— start Data entries —

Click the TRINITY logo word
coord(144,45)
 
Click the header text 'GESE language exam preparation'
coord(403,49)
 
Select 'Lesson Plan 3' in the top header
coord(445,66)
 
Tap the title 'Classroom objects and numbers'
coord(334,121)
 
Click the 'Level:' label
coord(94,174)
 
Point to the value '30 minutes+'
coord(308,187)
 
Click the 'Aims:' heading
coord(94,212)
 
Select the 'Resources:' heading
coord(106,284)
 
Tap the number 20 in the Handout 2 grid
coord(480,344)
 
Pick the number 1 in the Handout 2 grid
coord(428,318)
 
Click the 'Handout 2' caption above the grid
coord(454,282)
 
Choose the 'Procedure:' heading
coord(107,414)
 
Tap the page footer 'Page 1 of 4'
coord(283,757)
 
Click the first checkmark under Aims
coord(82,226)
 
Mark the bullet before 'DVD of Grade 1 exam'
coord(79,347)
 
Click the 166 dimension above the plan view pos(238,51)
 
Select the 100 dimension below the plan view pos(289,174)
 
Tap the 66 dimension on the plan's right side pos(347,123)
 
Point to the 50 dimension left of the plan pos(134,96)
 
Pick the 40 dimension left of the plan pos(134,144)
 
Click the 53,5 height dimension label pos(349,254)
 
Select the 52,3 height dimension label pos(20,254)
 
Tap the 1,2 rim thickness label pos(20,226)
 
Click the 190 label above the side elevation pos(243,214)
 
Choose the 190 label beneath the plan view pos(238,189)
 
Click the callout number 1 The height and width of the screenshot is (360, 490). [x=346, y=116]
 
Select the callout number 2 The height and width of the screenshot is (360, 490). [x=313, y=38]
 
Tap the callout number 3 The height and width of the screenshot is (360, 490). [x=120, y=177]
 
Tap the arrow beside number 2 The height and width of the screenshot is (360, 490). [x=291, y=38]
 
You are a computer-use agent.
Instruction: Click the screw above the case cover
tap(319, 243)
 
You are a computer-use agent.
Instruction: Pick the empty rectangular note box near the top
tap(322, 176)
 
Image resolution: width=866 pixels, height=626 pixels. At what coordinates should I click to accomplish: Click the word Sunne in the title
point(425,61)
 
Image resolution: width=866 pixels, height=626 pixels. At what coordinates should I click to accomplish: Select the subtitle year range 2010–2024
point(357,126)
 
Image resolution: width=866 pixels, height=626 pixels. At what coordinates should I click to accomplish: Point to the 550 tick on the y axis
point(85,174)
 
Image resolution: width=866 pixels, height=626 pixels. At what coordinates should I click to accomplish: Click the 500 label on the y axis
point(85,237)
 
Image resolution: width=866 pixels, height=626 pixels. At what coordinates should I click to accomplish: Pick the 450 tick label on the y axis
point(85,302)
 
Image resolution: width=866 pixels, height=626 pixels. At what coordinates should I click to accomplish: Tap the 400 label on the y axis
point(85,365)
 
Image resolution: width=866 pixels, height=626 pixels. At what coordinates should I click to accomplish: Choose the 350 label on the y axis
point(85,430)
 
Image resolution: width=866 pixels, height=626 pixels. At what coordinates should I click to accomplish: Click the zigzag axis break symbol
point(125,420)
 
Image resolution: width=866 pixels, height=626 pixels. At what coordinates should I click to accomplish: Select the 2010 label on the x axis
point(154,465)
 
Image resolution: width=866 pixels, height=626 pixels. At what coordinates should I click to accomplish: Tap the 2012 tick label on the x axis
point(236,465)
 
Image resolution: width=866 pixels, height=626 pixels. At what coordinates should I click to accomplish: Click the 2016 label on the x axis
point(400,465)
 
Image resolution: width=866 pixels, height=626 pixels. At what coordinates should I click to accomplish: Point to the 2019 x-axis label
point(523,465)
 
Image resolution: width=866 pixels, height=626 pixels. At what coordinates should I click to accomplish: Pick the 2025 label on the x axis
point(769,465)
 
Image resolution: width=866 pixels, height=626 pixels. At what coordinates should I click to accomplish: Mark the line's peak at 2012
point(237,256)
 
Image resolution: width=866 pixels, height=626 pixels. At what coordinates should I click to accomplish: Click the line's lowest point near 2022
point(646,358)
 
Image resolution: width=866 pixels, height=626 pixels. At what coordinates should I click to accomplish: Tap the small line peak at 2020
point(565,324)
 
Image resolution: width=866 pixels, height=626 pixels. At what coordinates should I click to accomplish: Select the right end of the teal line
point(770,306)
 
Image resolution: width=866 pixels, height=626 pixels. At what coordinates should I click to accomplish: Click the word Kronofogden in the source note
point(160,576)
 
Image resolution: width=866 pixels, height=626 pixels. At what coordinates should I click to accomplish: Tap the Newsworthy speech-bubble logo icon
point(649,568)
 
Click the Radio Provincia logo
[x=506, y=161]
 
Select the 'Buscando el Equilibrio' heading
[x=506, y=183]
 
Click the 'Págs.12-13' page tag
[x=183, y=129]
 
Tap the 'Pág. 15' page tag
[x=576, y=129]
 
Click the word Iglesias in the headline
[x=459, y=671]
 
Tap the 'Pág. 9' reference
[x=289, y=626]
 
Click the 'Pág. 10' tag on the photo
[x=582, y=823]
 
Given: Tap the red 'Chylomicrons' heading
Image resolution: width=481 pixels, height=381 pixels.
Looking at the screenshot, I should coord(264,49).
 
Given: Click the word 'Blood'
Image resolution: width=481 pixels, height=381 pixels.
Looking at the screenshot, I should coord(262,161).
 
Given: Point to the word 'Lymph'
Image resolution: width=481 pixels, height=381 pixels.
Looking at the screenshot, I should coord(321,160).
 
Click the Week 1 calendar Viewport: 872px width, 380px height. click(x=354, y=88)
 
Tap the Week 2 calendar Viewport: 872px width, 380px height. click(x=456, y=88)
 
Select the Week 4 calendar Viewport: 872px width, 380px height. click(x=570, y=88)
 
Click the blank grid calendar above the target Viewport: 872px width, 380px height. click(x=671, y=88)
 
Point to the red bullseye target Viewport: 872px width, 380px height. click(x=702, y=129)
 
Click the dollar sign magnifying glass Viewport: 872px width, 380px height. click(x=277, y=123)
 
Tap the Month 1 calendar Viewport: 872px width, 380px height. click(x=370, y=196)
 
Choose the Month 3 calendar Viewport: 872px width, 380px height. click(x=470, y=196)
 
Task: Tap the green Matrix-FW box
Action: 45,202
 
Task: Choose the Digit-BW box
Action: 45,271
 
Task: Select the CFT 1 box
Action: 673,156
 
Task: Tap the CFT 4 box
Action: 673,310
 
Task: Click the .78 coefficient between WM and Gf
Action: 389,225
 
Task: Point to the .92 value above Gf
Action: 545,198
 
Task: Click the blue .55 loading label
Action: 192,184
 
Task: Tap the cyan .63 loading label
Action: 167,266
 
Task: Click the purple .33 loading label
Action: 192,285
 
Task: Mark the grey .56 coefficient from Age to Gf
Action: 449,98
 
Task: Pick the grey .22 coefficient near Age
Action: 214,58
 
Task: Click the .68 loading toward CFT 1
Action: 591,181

— end Data entries —

Task brief | Count the lines in the records that contain the word "screenshot". Reply with the number alone.

Correct result | 7